HACCP audits are conducted using auditor checklists based on Codex Alimentarius as well as local statutory and regulatory requirements. Food processors can be certified to ISO 9001 simultaneously while an audit is conducted of their HACCP plans, resulting in certification for both. To provide food processors dual certification, ICS has designed a unique combined ISO/HACCP audit in preparation for the ISO 22000 standard for the food industry.
Benefits of HACCP & ISO 9001 Integrated Systems Certification
- Certification of the integrated HACCP & ISO 9001 system results in two certificates which demonstrates your commitment to quality and continuous improvement
- Reduced auditing time that would normally be required to obtain the ISO 9001 and HACCP certifications seperately
- HACCP and ISO 9001 are well known internationally and enhances credibility of your food safety and quality assurance systems for current and potential clients around the globe
- Companies who also sell products/services unrelated to food or pharmaceuticals, can expand their scope for ISO 9001 certification to include the quality assurance system for those other products/services.
What is HACCP?
Hazard Analysis and Critical Control Points (HACCP) is a systematic preventive approach to food and pharmaceutical safety that addresses physical, chemical, and biological hazards as a means of prevention rather than finished product inspection. HACCP is used in the food industry to identify potential food safety hazards, so key actions at Critical Control Points (CCPs) can be taken to reduce or eliminate the risk of the hazards being realized. The system is used at all stages of food production and preparation processes including packaging and distribution.

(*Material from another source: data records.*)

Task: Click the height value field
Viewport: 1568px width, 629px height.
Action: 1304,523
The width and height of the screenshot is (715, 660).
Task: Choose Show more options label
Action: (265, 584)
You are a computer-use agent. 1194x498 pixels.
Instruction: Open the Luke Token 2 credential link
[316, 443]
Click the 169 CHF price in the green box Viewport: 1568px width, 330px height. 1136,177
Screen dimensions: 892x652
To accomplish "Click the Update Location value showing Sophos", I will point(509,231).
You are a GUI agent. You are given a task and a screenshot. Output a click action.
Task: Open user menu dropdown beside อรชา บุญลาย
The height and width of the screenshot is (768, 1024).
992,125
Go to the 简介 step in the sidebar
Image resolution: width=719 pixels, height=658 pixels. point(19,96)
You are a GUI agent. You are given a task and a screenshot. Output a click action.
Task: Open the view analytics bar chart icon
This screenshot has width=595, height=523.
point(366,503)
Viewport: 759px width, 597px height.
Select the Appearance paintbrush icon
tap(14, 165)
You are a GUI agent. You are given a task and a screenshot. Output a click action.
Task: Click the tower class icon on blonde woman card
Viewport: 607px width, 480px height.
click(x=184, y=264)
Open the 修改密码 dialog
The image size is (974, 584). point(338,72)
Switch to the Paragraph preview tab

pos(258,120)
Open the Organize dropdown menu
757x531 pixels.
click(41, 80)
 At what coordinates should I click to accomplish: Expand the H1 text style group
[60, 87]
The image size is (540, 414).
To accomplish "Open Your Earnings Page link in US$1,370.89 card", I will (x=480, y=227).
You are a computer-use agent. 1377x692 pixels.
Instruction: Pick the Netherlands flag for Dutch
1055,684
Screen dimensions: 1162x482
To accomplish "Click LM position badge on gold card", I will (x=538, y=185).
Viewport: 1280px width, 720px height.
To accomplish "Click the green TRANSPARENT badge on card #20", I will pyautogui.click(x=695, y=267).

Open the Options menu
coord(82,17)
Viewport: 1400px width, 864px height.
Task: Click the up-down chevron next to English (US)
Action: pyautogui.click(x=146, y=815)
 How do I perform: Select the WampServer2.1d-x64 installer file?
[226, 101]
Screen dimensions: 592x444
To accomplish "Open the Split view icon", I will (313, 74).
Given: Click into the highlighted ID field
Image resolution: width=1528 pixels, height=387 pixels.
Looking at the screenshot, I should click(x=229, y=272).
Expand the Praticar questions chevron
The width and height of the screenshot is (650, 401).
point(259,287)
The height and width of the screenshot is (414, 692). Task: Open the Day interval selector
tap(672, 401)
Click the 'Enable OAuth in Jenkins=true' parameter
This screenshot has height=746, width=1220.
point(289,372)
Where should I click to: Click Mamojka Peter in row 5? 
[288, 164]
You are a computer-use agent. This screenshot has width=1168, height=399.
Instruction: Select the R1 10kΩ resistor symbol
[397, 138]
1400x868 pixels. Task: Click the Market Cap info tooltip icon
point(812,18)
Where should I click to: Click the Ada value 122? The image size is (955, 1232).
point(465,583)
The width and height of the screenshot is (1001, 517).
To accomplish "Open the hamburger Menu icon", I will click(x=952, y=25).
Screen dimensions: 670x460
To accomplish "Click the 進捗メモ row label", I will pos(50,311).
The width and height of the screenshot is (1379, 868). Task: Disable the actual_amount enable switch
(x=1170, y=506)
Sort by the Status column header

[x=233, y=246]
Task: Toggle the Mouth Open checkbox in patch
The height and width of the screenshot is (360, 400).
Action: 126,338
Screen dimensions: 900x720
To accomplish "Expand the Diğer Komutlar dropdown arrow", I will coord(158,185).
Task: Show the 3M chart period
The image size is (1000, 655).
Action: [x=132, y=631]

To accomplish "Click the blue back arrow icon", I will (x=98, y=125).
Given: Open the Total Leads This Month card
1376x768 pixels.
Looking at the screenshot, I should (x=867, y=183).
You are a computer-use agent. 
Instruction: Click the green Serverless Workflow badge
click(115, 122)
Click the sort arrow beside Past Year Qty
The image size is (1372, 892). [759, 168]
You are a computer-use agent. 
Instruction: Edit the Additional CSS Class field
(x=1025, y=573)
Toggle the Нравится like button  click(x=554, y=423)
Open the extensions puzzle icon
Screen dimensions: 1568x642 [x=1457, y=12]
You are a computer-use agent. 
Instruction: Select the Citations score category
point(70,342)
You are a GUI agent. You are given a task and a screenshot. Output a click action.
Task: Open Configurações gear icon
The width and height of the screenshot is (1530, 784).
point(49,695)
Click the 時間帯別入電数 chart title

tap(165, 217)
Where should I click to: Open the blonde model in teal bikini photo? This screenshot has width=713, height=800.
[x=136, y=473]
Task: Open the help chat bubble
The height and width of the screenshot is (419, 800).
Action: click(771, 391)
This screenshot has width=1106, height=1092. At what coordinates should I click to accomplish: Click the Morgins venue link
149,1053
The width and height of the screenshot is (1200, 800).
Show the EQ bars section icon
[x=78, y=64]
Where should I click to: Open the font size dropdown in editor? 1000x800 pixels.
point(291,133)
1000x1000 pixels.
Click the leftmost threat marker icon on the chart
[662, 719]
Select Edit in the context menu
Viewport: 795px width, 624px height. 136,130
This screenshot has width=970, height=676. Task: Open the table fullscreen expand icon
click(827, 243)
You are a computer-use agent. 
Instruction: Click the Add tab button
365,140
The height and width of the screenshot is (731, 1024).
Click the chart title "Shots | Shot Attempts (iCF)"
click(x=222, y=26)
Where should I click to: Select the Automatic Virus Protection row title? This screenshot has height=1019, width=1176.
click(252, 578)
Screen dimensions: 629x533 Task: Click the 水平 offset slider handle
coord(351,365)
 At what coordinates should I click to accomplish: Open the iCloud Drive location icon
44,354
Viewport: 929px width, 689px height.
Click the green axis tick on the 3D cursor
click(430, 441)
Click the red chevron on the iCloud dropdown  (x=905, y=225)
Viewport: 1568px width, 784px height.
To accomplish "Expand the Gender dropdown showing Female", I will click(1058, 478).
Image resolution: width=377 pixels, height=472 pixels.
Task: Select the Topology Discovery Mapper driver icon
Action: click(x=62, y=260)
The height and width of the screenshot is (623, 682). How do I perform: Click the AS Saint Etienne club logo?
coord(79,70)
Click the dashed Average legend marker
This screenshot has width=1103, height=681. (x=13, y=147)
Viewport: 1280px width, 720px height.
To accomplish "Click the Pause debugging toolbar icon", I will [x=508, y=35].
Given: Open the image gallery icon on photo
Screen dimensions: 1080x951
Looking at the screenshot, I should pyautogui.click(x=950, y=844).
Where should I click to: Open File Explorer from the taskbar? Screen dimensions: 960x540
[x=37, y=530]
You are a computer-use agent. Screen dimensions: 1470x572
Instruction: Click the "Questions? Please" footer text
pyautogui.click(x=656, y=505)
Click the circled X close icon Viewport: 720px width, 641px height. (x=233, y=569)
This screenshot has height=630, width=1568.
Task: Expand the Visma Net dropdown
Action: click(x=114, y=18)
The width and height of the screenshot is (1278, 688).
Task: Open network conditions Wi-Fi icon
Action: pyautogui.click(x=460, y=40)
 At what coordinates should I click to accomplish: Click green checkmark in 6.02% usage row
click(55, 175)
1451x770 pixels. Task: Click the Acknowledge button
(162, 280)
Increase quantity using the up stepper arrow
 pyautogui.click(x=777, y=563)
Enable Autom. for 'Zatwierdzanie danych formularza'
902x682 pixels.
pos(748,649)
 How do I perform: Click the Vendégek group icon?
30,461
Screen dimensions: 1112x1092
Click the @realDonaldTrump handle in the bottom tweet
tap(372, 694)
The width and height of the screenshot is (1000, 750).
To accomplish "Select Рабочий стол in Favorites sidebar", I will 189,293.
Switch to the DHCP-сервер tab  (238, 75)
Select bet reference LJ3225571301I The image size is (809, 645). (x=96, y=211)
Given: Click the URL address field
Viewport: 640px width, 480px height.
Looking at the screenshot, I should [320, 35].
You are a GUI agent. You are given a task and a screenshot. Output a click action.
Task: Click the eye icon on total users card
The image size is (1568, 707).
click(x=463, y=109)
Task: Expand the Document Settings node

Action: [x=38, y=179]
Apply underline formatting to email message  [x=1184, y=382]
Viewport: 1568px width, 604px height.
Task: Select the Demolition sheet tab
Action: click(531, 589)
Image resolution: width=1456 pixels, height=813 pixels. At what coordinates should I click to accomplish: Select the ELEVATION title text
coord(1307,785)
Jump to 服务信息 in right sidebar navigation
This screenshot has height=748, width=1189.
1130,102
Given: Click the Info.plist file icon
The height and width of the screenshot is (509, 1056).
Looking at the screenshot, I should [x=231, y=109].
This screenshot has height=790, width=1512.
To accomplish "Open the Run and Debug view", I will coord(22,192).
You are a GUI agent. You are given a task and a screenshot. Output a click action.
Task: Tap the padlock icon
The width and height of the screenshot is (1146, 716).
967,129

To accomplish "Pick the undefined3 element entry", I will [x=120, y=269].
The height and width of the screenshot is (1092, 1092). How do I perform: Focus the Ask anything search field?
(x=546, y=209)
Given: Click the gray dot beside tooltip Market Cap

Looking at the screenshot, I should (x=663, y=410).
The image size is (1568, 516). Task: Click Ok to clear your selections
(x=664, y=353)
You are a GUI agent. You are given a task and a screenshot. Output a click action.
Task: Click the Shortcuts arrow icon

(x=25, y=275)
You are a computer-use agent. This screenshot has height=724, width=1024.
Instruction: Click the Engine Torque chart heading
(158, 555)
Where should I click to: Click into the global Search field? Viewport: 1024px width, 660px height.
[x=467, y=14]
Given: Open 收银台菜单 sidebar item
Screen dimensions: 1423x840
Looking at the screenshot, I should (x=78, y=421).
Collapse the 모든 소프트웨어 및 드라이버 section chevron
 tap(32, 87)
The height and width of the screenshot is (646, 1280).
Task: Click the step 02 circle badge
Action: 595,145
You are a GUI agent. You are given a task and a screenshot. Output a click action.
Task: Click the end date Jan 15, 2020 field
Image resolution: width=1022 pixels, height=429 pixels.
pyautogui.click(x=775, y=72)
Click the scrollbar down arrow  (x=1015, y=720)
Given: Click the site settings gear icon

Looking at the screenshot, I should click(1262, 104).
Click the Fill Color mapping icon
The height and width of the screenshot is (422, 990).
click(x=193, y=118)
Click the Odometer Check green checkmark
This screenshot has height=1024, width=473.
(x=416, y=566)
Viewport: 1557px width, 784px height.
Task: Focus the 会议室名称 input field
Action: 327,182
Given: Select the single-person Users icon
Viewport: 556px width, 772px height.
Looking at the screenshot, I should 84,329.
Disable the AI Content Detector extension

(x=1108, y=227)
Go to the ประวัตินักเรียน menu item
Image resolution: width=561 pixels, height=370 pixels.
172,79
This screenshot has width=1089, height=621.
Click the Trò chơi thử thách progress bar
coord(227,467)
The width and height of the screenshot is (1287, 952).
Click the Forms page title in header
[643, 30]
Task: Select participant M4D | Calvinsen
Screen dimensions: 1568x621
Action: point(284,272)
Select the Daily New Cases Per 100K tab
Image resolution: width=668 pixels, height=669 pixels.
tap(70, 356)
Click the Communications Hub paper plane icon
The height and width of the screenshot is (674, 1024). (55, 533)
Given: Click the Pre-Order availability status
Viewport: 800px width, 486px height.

A forerunner to HACCP was developed in the form of production process monitoring during World War II because traditional "end of the pipe" testing wasn't an efficient way to identify artillery shells that would not explode. HACCP itself was conceived in the 1960s when the US National Aeronautics and Space Administration (NASA) asked Pillsbury to design and manufacture the first foods for space flights. Since then, HACCP has been recognized internationally as a logical tool for adapting traditional inspection methods to a modern, science-based, food safety system. Based on risk-assessment, HACCP plans allow both industry and government to allocate their resources efficiently in establishing and auditing safe food production practices. In 1994, the international organization HACCP Alliance was established to assist with implementing HACCP and its membership has spread over many professional/industrial areas.
HACCP has been increasingly applied to industries other than food, such as pharmaceuticals and cosmetics. This method, which in effect seeks to plan out unsafe practices, differs from traditional "produce and test" quality assurance methods which are less successful and inappropriate for highly perishable foods. The FAO/WHO published a guideline for all governments to handle the issue in small and less developed food businesses.